Required action - Please filter the data below down to the lines holding the string "computer".

(Dataset entries)
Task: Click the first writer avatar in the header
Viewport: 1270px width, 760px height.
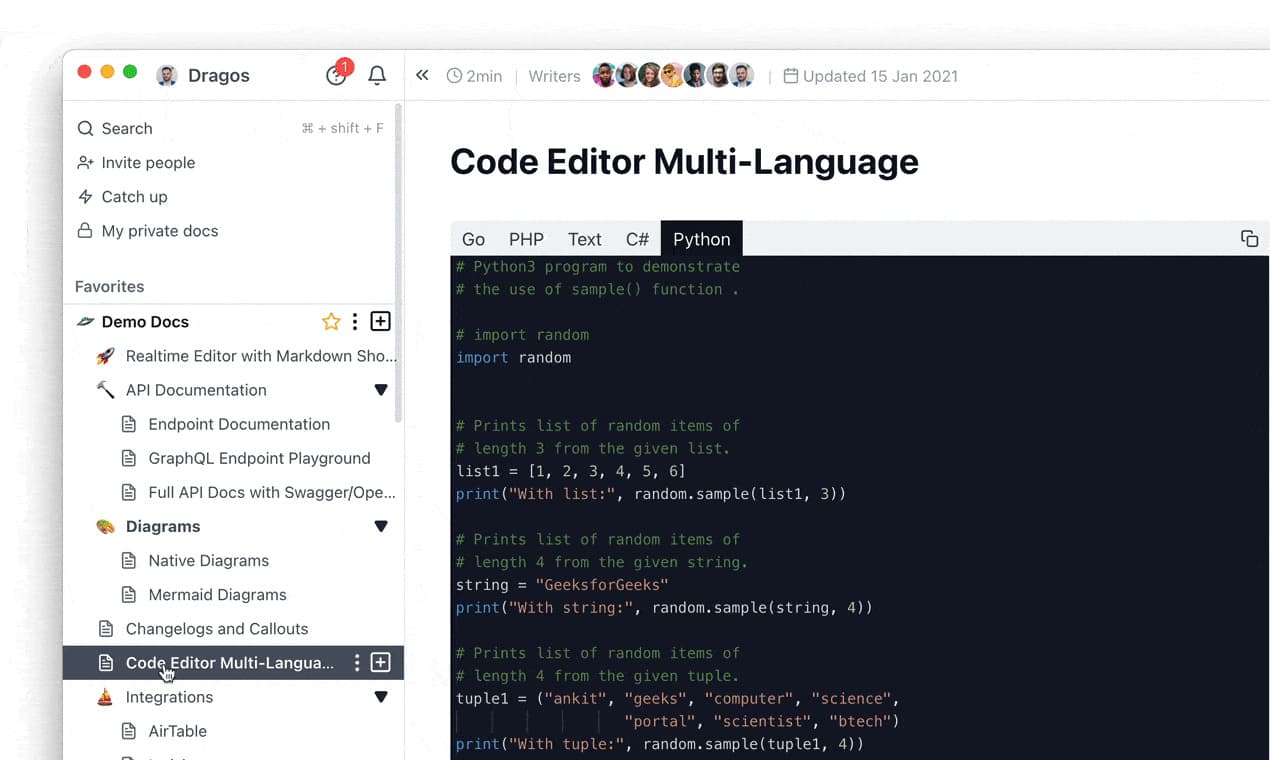Action: tap(605, 74)
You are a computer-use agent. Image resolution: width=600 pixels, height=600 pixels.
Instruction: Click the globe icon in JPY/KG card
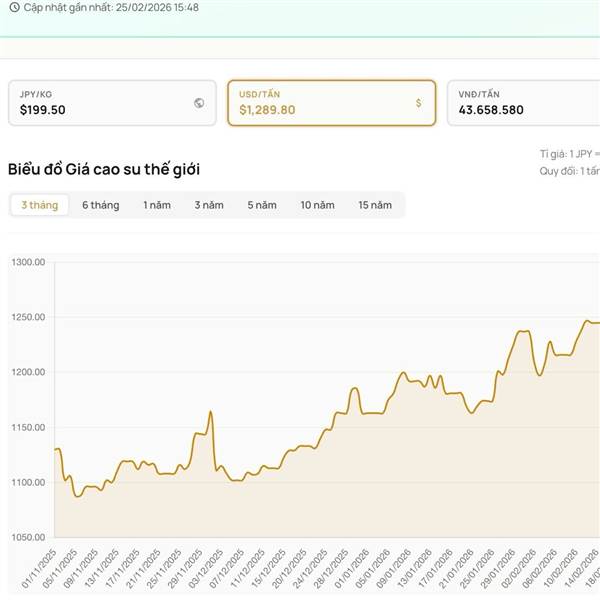[x=199, y=103]
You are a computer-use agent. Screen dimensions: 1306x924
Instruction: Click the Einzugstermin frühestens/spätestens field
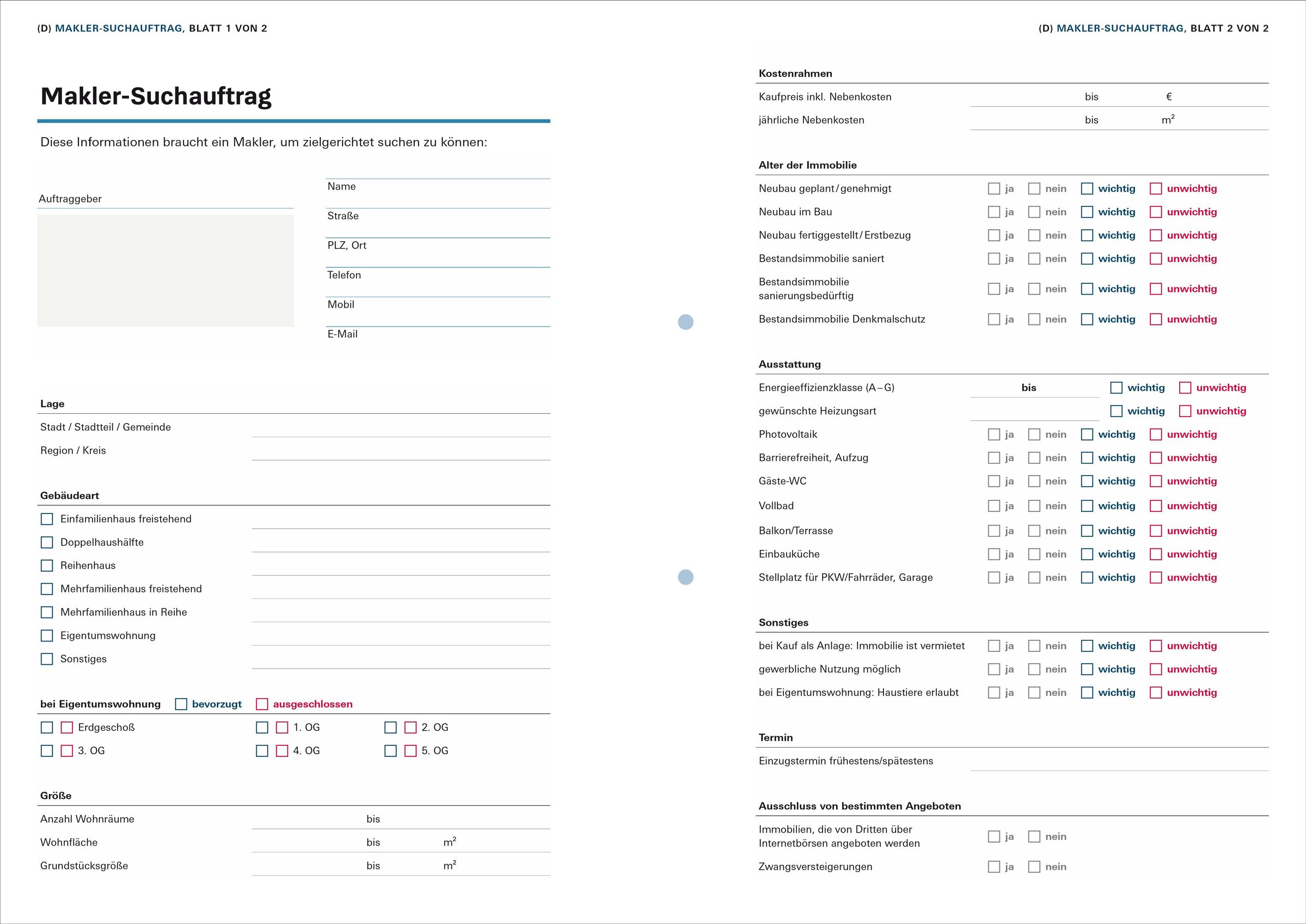pyautogui.click(x=1119, y=761)
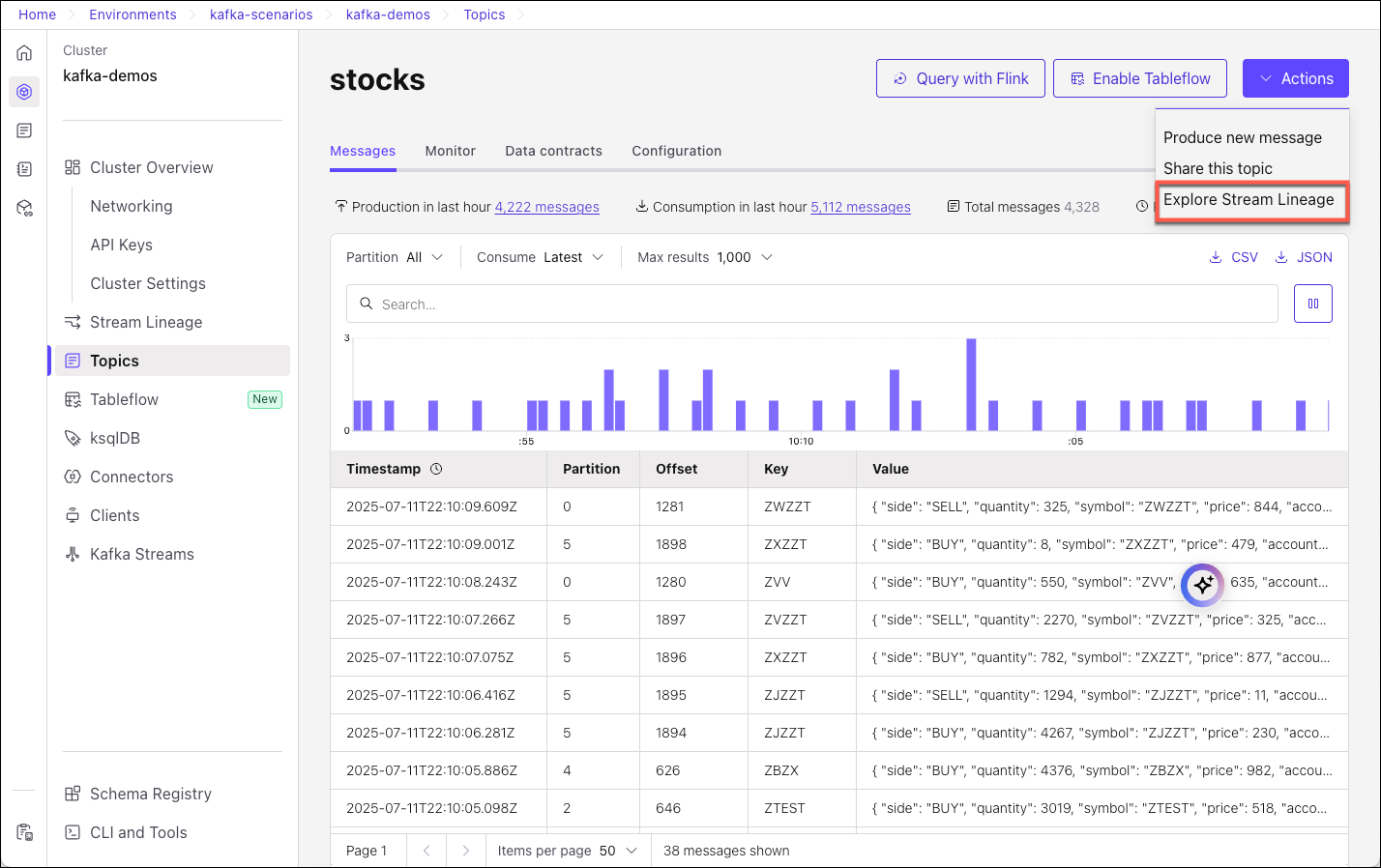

Response box -
You are a computer-use agent. Image resolution: width=600 pixels, height=600 pixels.
You are a computer-use agent. Screen dimensions: 1306x924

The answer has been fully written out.